» Instructions to follow:
Print the line containing "Click the Top Layer color swatch" and every later line of the records. Keep each one exactly as given, ending with the last.

» Information shown:
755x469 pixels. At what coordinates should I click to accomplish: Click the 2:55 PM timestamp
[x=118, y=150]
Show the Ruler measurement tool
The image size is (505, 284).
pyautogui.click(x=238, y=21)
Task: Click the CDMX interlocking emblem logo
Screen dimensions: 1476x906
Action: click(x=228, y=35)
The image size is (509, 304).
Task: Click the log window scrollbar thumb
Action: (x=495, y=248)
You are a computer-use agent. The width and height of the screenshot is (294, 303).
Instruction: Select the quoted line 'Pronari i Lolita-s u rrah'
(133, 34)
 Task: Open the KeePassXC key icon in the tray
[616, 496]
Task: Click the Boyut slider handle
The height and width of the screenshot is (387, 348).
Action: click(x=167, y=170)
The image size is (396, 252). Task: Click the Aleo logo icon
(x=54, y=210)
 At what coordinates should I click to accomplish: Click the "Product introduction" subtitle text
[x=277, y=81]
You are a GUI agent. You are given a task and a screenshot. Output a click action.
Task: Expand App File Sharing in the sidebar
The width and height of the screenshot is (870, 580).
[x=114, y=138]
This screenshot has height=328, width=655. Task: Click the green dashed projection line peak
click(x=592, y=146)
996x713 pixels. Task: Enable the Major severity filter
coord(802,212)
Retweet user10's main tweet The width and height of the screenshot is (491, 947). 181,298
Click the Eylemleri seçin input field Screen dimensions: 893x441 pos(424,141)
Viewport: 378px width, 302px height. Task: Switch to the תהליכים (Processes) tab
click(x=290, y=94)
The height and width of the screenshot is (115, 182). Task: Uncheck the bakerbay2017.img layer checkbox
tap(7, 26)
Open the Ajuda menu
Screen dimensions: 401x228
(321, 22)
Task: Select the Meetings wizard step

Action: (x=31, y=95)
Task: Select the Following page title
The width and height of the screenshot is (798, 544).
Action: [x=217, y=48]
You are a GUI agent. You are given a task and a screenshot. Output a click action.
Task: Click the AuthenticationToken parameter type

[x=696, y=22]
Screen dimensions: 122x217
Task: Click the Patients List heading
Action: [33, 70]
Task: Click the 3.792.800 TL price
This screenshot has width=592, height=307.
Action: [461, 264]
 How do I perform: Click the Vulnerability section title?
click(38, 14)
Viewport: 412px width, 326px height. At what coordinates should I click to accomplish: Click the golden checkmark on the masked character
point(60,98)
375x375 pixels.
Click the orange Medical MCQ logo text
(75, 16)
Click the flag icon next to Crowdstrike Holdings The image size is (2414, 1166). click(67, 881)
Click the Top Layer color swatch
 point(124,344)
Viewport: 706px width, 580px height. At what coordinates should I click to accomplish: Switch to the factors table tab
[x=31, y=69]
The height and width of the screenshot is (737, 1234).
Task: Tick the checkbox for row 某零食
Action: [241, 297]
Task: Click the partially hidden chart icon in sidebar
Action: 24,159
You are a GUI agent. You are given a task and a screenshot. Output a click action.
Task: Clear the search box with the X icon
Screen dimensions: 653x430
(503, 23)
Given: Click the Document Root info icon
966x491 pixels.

» Solution for this problem:
Click the Top Layer color swatch
 point(124,344)
Viewport: 706px width, 580px height. At what coordinates should I click to accomplish: Switch to the factors table tab
[x=31, y=69]
The height and width of the screenshot is (737, 1234).
Task: Tick the checkbox for row 某零食
Action: [241, 297]
Task: Click the partially hidden chart icon in sidebar
Action: 24,159
You are a GUI agent. You are given a task and a screenshot. Output a click action.
Task: Clear the search box with the X icon
Screen dimensions: 653x430
(503, 23)
Given: Click the Document Root info icon
966x491 pixels.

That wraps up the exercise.